2 cans chickpeas, drained and rinsed

2-3 cups chopped tomatoes and juices, fresh or canned

1 head cauliflower, chopped

1/4 cup unsweetened coconut milk

1/2 large onion, chopped

4 cloves garlic, minced

1 TBS fresh ginger, minced

3 scallion stalks, chopped

4TBS olive oil (butter flavored if you have it!)

4-6 TBS garam masala spice

4 TBS turmeric

2 TBS cumin

2 tsp cayenne

Sea salt to season

– Preheat oven to 425.

– Toss cauliflower with 3 TBS olive oil, turmeric, 1 TBS cumin and a hearty dash of sea salt. Place in baking dish and bake for about 35 minutes or until soft.

-Meanwhile, heat a large saute pan over medium heat and add 1 TBS olive oil. Saute onion, garlic and ginger until soft and fragrant. Add remaining spices and a pinch of sea salt. Stir to combine and cook 1 minute.

– Add in tomatoes and chickpeas and cook on medium for about 10 minutes. Add coconut milk during last several minutes of cooking and taste to determine if it needs additional garam masala or salt. 

– Serve with rice or quinoa and cauliflower.

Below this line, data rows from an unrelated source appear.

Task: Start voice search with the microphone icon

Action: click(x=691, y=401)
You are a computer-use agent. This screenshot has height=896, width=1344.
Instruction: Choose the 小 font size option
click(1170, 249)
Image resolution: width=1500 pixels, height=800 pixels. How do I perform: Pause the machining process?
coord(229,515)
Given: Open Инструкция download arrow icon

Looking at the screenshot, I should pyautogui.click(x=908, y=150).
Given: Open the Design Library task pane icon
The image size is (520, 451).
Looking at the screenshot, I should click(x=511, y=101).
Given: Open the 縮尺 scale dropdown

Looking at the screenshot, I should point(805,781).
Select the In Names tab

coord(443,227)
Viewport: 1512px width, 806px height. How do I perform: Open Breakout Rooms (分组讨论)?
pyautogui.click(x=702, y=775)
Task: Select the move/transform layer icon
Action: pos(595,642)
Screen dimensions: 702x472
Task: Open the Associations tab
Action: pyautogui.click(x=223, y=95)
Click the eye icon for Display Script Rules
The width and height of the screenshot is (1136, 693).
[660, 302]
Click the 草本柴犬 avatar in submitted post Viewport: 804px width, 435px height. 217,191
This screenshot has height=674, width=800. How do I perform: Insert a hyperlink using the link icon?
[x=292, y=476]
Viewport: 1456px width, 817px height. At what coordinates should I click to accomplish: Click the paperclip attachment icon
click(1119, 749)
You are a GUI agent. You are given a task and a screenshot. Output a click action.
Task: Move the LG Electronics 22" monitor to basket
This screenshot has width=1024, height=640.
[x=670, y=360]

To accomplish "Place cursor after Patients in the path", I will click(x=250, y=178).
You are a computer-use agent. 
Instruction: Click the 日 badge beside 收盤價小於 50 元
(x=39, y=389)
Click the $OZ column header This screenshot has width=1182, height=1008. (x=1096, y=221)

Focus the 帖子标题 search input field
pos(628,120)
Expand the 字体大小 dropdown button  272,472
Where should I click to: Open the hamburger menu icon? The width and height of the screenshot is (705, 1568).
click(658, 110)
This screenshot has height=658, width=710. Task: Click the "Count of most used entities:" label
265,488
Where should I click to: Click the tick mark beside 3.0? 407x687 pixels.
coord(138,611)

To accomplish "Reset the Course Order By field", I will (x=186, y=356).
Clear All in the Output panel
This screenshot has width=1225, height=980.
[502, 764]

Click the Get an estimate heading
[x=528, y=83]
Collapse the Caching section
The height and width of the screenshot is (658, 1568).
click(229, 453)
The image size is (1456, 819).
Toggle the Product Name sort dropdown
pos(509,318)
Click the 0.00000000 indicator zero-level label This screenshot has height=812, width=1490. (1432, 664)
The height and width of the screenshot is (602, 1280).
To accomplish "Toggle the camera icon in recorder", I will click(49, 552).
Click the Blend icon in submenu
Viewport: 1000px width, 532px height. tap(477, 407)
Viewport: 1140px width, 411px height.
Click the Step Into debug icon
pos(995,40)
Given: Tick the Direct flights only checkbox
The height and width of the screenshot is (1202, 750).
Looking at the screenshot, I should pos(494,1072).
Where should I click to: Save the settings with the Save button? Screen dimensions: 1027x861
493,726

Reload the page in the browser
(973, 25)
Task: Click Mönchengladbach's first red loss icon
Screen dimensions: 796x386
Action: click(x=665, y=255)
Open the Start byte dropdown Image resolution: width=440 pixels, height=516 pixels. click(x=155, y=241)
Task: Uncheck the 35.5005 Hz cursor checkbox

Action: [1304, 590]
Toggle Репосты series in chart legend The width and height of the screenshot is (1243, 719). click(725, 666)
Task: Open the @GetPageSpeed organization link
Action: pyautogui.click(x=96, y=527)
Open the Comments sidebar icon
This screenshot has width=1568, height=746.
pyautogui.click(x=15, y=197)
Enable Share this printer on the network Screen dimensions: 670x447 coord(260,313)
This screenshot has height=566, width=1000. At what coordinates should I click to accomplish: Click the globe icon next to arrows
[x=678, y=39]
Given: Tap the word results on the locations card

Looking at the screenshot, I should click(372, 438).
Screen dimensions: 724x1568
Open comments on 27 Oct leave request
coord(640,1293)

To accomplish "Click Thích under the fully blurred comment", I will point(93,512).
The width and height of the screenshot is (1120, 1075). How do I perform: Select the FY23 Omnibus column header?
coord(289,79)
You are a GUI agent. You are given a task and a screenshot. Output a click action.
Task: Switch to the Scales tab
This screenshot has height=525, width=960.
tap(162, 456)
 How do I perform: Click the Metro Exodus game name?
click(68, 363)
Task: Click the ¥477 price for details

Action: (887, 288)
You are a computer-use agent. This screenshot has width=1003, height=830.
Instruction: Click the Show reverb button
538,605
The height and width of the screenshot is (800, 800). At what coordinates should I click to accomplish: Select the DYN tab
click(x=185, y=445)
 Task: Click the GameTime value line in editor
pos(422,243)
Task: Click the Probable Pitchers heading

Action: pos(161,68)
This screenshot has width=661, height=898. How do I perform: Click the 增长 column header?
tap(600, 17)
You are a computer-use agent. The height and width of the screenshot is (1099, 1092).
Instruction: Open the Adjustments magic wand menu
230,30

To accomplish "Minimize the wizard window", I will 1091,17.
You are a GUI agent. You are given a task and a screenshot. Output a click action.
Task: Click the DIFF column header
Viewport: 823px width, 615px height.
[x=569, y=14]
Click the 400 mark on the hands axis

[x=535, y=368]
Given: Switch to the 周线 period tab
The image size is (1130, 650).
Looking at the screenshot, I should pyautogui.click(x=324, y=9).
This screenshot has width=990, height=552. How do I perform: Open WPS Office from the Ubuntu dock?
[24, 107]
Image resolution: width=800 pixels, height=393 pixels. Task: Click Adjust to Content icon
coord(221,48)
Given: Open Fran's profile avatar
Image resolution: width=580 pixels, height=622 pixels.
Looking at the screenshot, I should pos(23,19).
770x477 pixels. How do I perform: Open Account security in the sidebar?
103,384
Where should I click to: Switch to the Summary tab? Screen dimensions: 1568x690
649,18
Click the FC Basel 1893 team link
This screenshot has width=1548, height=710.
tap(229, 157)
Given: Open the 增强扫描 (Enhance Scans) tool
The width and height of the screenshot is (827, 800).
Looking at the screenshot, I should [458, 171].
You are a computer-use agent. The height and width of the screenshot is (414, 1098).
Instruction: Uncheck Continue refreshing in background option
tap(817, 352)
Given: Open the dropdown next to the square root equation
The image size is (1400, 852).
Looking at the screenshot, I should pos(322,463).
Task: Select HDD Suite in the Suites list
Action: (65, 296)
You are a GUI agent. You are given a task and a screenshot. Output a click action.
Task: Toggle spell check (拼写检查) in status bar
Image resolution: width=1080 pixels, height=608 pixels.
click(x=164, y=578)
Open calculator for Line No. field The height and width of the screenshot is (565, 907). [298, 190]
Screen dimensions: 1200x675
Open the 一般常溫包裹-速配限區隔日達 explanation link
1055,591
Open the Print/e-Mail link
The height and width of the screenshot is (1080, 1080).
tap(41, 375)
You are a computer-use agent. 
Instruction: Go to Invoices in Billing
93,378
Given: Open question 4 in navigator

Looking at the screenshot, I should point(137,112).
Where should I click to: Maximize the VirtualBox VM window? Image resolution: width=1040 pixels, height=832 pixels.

Top with scallion

Nutrition per serving (1 cup chana masala with 1 cup cauliflower)

Calories: 340 Total Fat:9g Sat Fat: 1g Polyunsaturated: 2g Monounsaturated: 6g Carbohydrates: 49g Fiber: 12g Protein: 12g

This dish is also a great source of Vitamin A, potassium, B-vitamins, iron, and zinc.